How to complete this task >>
Write out each entry, exactly the way it appears.

Dataset >>
★ ★ ★ ★ ★ ★ ★

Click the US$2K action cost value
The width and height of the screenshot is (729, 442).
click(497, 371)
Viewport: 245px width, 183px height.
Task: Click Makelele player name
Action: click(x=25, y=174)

★ ★ ★ ★ ★ ★ ★

Response for this exercise >>
Click the US$2K action cost value
The width and height of the screenshot is (729, 442).
click(497, 371)
Viewport: 245px width, 183px height.
Task: Click Makelele player name
Action: click(x=25, y=174)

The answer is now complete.